Department of Neurosurgery, School of Medicine, Klinikum Rechts Der Isar, Technical University Munich, Ismaningerstr. 22, 81675, Munich, Germany.
Department of Neurosurgery, Charité-Universitätsmedizin Berlin, Augustenburger Platz 1, 13353, Berlin, Germany.
J Neurooncol. 2021 Jan;151(2):181-191. doi: 10.1007/s11060-020-03647-w. Epub 2020 Oct 22.
Primary malignant spinal astrocytomas present rare oncological entities with limited median survival and rapid neurological deterioration. Evidence on surgical therapy, adjuvant treatment, and neurological outcome is sparse. We aim to describe the treatment algorithm and clinical features on patients with infiltrating intramedullary astrocytomas graded WHO II-IV.
The following is a multicentered retrospective study of patients treated for spinal malignant glioma WHO II-IV in five high-volume neurosurgical departments from 2008 to 2019. Pilocytic astrocytomas were excluded. We assessed data on surgical technique, perioperative neurological status, adjuvant oncological therapy, and clinical outcome.
40 patients were included (diffuse astrocytoma WHO II n = 11, anaplastic astrocytoma WHO III n = 12, WHO IV n = 17). Only 40% were functionally independent before surgery, most patients presented with moderate disability (47.5%). Most patients underwent a biopsy (n = 18, 45%) or subtotal tumor resection (n = 15, 37.5%), and 49% of the patients deteriorated after surgery. Patients with WHO III and IV tumors were treated with combined radiochemotherapy. Median overall survival (OS) was 46.5 months in WHO II, 25.7 months in WHO III, and 7.4 months in WHO IV astrocytomas. Preoperative clinical status and WHO significantly influenced the OS, and the extent of resection did not.
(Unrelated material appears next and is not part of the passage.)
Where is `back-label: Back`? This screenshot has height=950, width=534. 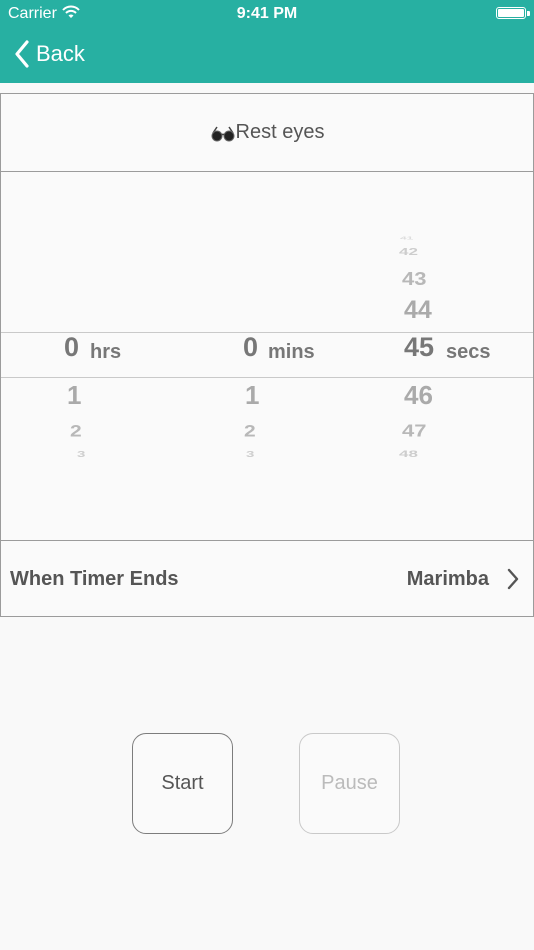 back-label: Back is located at coordinates (60, 54).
Infiltrating intramedullary astrocytomas WHO II-IV present rare entities with dismal prognosis. Due to the high incidence of surgery-related neurological impairment, the aim of the surgical approach should be limited to obtaining the histological tissue via a biopsy or, tumor debulking in cases with rapidly progressive severe preoperative deficits.
原发性恶性脊髓星形细胞瘤是罕见的肿瘤实体,中位生存期有限,神经功能迅速恶化。关于手术治疗、辅助治疗和神经学结果的证据有限。我们旨在描述治疗方案和浸润性脊髓星形细胞瘤患者的临床特征,这些患者的组织学分级为世界卫生组织(WHO)Ⅱ-Ⅳ级。
这是一项多中心回顾性研究,纳入了 2008 年至 2019 年期间五个高容量神经外科部门治疗的脊髓恶性神经胶质瘤(WHO Ⅱ-IV 级)患者。排除毛细胞星形细胞瘤。我们评估了手术技术、围手术期神经状态、辅助肿瘤治疗和临床结果的数据。
共纳入 40 例患者(弥漫性星形细胞瘤 WHO Ⅱ级 n=11,间变性星形细胞瘤 WHO Ⅲ级 n=12,WHO Ⅳ级 n=17)。只有 40%的患者在手术前具有独立的功能,大多数患者表现为中度残疾(47.5%)。大多数患者接受了活检(n=18,45%)或肿瘤次全切除术(n=15,37.5%),49%的患者在手术后病情恶化。WHO Ⅲ级和Ⅳ级肿瘤患者接受了放化疗联合治疗。WHO Ⅱ级星形细胞瘤的中位总生存期(OS)为 46.5 个月,WHO Ⅲ级为 25.7 个月,WHO Ⅳ级为 7.4 个月。术前临床状态和 WHO 分级显著影响 OS,而切除术范围没有影响。
浸润性脊髓星形细胞瘤 WHO Ⅱ-IV 是罕见的实体瘤,预后极差。由于手术相关神经功能损伤的发生率较高,手术方法的目的应仅限于通过活检获得组织学组织,或在术前严重神经功能缺损迅速进展的情况下进行肿瘤部分切除。